▶ **Text provided**
I am a pessimist. I believe she is very dead. I don't say that Condit did it, but he does seem to know more than he has revealed.

-- Lars (larsguy@yahoo.com), June 19, 2001

Answers

Oh yes the DIVERT ATTENTION AWAY FROM Dubya with the Chandra Levy story. Ripped right from the RNC fax list and regurgitated here by "fascinated" Lars.

-- (bush@twofaced.scum), June 19, 2001.

Maybe they should ask Ted, Gary, or better yet, Bill. Democrats have a long history of involvement with young interns and such. And Bill has a long history of making people disappear or stop breathing.

-- Love em (and@lose.em), June 19, 2001.

Or... could it be, she decided to just up and leave? Maybe a trip to France (I hear they have a better standard of living there) and she didn't tell anyone.

If you're right Lars, that congressman has some pretty "good" connections. It might even be my uncle, ya know Guido.

-- Maria (anon@ymous.com), June 19, 2001.


Scummo--

Wrong again, I've been watching MSNBC and reading Time Magazine. Do yourself a favor and don't take sides before the whole story is out. You may find yourself backed in a corner.

▶ **Excerpted records**

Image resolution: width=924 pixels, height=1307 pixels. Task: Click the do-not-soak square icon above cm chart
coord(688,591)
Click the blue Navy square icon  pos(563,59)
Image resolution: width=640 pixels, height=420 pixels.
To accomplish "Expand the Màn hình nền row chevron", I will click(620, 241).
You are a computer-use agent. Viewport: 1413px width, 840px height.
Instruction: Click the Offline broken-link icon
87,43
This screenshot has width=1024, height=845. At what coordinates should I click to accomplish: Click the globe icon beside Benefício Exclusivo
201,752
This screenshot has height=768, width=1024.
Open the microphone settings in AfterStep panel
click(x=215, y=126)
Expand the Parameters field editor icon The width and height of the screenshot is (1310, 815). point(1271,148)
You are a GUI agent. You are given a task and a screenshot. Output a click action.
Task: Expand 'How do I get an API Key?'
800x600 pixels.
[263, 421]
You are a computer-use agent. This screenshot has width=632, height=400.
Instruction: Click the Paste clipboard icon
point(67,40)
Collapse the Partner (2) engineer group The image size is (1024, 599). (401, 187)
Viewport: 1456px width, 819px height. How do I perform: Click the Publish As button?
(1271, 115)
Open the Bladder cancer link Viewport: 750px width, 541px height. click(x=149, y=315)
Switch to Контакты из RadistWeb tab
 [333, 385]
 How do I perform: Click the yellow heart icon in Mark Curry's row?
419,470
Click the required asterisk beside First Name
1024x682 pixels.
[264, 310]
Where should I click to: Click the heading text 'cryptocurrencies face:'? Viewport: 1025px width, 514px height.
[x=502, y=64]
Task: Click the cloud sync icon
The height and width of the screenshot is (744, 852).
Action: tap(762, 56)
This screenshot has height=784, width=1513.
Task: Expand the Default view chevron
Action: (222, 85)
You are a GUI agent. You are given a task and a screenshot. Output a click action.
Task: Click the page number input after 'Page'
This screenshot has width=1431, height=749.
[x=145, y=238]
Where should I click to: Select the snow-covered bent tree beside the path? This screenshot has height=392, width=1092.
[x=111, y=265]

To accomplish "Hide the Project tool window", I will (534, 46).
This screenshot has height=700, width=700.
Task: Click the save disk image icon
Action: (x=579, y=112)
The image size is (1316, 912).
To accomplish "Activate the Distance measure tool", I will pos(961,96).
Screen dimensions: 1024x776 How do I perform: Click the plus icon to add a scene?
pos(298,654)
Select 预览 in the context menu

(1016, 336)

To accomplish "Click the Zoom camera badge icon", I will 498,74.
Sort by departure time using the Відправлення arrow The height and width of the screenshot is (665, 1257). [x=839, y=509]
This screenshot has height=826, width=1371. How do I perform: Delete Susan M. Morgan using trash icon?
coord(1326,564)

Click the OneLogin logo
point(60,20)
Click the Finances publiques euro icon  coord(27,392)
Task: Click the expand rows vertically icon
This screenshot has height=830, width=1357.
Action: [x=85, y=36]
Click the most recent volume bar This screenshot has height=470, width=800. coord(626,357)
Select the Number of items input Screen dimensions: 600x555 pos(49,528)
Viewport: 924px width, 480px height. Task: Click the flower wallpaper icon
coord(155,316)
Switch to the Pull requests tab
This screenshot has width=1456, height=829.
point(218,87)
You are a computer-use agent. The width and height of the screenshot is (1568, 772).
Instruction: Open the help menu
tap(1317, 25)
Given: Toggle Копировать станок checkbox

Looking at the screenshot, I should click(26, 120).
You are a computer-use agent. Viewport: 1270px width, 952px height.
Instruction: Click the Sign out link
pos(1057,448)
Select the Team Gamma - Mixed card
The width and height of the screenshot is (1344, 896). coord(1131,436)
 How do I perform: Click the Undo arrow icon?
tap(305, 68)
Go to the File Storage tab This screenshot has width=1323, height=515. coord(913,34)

▶ **Instructions for the task**
Please reproduce the Chandra Levy forum thread above word for word, keeping every line, name, date and punctuation mark intact.

▶ **Reply**
I am a pessimist. I believe she is very dead. I don't say that Condit did it, but he does seem to know more than he has revealed.

-- Lars (larsguy@yahoo.com), June 19, 2001

Answers

Oh yes the DIVERT ATTENTION AWAY FROM Dubya with the Chandra Levy story. Ripped right from the RNC fax list and regurgitated here by "fascinated" Lars.

-- (bush@twofaced.scum), June 19, 2001.

Maybe they should ask Ted, Gary, or better yet, Bill. Democrats have a long history of involvement with young interns and such. And Bill has a long history of making people disappear or stop breathing.

-- Love em (and@lose.em), June 19, 2001.

Or... could it be, she decided to just up and leave? Maybe a trip to France (I hear they have a better standard of living there) and she didn't tell anyone.

If you're right Lars, that congressman has some pretty "good" connections. It might even be my uncle, ya know Guido.

-- Maria (anon@ymous.com), June 19, 2001.


Scummo--

Wrong again, I've been watching MSNBC and reading Time Magazine. Do yourself a favor and don't take sides before the whole story is out. You may find yourself backed in a corner.